Description of the task => Retype exactly the lines from the one holding "Open the 无人机应用技术" through the final line of the data, both included.
---------- Working data ----------
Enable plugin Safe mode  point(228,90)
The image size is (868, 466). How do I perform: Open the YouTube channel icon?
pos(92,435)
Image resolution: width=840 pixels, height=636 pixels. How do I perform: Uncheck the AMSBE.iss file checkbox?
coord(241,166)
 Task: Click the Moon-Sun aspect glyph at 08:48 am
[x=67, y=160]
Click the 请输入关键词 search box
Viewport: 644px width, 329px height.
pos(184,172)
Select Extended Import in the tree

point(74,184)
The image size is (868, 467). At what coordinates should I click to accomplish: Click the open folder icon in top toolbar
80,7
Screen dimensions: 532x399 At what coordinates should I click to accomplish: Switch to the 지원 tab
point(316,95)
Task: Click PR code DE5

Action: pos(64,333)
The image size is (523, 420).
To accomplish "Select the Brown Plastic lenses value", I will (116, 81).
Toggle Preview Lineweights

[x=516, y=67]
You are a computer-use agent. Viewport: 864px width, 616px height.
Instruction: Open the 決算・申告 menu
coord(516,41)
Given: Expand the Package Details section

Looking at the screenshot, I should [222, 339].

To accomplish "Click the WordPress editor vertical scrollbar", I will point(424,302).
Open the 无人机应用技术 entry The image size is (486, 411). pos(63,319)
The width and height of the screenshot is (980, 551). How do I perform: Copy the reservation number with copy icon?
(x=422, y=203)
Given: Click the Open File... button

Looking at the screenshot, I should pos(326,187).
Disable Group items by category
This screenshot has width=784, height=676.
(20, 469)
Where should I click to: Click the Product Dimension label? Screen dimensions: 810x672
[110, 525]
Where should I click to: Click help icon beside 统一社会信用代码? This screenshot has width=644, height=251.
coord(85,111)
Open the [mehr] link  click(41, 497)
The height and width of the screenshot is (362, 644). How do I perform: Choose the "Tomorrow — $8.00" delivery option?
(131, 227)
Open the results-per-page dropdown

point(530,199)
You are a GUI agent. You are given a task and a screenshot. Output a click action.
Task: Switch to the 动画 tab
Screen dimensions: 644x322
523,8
----------
Task solution =>
Open the 无人机应用技术 entry The image size is (486, 411). pos(63,319)
The width and height of the screenshot is (980, 551). How do I perform: Copy the reservation number with copy icon?
(x=422, y=203)
Given: Click the Open File... button

Looking at the screenshot, I should pos(326,187).
Disable Group items by category
This screenshot has width=784, height=676.
(20, 469)
Where should I click to: Click the Product Dimension label? Screen dimensions: 810x672
[110, 525]
Where should I click to: Click help icon beside 统一社会信用代码? This screenshot has width=644, height=251.
coord(85,111)
Open the [mehr] link  click(41, 497)
The height and width of the screenshot is (362, 644). How do I perform: Choose the "Tomorrow — $8.00" delivery option?
(131, 227)
Open the results-per-page dropdown

point(530,199)
You are a GUI agent. You are given a task and a screenshot. Output a click action.
Task: Switch to the 动画 tab
Screen dimensions: 644x322
523,8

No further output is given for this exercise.